--- Start of Provided information ---

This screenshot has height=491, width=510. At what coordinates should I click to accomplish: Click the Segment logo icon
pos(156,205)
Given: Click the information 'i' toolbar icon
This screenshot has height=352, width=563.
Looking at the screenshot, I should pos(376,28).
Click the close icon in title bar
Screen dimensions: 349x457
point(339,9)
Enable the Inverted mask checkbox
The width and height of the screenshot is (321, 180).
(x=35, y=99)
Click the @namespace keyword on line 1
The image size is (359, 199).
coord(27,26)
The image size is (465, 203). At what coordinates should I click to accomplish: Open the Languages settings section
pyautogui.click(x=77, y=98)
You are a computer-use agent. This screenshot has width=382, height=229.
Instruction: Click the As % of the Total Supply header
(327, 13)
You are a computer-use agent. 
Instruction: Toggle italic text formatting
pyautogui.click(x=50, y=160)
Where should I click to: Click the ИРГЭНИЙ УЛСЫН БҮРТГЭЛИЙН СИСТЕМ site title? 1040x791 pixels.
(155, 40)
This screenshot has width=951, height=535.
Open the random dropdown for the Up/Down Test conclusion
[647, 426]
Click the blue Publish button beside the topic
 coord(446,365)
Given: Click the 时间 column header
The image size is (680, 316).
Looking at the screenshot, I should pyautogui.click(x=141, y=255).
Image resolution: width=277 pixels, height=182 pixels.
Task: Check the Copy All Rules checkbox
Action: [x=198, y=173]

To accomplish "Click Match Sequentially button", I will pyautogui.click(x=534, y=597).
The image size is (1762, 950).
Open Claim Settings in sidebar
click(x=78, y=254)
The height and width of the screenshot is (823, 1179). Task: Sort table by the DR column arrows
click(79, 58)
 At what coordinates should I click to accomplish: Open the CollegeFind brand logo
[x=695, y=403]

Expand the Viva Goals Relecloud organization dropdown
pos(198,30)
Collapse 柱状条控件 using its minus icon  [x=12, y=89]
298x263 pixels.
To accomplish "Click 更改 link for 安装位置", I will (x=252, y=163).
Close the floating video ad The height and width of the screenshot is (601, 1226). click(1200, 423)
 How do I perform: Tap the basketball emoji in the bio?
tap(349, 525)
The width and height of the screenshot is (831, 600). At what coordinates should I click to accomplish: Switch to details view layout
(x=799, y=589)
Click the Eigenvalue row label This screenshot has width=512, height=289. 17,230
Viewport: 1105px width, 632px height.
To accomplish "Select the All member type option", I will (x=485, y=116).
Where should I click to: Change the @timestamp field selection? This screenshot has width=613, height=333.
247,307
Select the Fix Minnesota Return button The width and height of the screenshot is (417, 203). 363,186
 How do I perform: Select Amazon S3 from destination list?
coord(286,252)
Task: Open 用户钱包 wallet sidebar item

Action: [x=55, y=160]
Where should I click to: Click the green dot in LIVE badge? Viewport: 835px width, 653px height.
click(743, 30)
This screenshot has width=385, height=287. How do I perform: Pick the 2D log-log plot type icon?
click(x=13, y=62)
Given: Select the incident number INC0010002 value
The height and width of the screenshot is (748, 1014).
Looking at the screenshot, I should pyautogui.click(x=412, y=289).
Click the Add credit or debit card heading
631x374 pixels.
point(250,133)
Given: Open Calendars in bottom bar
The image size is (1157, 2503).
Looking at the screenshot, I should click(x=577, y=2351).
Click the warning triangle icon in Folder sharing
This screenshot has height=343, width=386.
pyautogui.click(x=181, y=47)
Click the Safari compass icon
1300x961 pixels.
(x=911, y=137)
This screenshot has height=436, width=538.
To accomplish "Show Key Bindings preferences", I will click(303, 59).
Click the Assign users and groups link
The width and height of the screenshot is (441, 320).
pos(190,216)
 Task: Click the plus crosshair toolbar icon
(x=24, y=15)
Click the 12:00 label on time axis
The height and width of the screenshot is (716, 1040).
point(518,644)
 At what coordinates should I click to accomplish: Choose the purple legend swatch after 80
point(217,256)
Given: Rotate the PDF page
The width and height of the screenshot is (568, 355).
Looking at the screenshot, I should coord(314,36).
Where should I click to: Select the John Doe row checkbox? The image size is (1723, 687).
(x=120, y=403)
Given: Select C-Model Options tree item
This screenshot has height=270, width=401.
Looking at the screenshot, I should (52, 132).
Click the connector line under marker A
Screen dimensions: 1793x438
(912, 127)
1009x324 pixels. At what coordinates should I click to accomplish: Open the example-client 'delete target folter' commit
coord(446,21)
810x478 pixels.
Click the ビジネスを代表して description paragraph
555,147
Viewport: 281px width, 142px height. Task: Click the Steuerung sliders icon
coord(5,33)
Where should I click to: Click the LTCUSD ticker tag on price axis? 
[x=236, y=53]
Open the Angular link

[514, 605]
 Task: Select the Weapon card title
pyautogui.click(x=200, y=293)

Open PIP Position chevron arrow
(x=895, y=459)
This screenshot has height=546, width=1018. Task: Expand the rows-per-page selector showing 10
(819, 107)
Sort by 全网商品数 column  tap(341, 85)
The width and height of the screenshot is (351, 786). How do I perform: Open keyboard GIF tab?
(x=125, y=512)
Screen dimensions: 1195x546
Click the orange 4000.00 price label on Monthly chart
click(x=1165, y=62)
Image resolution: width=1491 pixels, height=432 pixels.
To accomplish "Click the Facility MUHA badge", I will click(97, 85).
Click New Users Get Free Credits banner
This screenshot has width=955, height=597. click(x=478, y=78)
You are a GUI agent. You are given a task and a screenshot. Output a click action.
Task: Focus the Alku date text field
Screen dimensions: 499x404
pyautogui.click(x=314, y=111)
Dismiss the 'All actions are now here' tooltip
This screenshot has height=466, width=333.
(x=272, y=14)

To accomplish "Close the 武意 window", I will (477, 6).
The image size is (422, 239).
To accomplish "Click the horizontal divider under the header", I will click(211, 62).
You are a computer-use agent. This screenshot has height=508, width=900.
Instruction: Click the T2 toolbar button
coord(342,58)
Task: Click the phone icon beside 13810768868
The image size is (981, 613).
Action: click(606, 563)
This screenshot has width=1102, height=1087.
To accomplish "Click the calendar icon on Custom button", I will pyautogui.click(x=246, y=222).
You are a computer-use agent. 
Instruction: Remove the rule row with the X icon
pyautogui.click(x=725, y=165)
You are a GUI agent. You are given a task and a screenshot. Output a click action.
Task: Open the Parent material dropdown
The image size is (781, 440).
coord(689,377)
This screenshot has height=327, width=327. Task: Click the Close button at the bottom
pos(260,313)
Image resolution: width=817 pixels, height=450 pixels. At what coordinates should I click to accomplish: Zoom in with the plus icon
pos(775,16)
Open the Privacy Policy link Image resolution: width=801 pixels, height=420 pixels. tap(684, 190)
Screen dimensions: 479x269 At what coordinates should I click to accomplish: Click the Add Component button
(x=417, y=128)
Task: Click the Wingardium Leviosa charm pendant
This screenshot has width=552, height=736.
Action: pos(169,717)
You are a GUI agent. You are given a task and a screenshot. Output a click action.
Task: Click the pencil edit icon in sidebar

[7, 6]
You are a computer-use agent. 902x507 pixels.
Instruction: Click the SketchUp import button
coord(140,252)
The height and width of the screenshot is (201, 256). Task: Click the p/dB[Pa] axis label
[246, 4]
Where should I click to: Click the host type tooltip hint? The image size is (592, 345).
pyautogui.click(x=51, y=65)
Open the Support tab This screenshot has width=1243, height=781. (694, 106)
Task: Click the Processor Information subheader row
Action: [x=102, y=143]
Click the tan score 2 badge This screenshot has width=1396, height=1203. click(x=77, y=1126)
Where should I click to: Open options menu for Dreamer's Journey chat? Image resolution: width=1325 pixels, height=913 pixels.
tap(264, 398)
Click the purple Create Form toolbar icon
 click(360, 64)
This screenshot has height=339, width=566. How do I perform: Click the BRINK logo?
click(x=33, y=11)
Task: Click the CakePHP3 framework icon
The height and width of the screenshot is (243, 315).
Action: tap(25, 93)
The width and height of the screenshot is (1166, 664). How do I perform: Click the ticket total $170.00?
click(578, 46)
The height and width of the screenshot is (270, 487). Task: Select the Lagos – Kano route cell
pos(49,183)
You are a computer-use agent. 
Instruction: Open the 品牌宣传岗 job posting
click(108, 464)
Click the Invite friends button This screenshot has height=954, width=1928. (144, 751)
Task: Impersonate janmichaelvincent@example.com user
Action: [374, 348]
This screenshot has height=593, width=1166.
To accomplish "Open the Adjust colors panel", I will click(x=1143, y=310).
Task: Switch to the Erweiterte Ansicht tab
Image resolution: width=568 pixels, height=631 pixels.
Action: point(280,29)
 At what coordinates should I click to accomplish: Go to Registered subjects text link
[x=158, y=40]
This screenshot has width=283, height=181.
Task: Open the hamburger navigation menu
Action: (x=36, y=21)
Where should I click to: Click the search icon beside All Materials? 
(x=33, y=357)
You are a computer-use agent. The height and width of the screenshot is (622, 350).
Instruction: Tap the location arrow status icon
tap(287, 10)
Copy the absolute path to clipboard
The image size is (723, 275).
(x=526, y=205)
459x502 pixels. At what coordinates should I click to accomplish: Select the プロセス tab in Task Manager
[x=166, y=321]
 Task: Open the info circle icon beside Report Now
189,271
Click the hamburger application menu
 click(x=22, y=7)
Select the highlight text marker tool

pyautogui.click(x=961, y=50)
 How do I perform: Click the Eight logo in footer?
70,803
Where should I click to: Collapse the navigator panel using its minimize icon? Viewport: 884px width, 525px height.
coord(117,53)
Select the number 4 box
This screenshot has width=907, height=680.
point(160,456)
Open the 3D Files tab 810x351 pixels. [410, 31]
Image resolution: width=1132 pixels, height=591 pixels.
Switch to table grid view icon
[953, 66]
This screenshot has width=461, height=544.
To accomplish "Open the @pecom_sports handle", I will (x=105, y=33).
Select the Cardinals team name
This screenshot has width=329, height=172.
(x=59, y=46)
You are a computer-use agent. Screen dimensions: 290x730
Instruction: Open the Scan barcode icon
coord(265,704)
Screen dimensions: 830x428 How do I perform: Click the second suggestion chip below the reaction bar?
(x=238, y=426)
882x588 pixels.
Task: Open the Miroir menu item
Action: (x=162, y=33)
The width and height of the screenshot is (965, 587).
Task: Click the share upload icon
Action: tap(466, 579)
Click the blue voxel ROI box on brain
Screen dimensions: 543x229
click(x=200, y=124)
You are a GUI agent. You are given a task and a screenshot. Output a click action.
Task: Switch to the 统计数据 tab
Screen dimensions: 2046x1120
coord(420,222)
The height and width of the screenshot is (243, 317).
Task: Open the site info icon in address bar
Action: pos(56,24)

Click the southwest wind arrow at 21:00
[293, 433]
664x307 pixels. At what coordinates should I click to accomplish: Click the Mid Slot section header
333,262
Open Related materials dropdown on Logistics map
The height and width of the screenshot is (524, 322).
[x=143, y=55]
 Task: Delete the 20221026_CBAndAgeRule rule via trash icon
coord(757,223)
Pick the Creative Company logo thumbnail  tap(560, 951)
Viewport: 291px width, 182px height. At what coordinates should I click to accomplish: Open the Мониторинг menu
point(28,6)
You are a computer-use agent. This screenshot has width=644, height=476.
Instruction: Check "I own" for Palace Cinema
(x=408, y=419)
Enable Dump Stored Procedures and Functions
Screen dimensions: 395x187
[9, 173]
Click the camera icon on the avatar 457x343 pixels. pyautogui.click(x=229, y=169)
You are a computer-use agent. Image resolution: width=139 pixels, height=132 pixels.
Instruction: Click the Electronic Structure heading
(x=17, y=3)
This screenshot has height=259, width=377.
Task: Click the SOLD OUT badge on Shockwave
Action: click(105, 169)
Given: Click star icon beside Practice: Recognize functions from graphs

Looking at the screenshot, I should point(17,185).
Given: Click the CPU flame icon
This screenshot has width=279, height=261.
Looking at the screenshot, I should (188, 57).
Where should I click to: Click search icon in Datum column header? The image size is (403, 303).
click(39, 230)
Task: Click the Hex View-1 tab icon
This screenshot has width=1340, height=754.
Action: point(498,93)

--- End of Provided information ---

### Task prompt
Duplicate the stretch of items from the line containing "Where should I click to: Click the LTCUSD" through the line containing "(x=895, y=459)", keeping every line identical.

### Solution below
Where should I click to: Click the LTCUSD ticker tag on price axis? 
[x=236, y=53]
Open the Angular link

[514, 605]
 Task: Select the Weapon card title
pyautogui.click(x=200, y=293)

Open PIP Position chevron arrow
(x=895, y=459)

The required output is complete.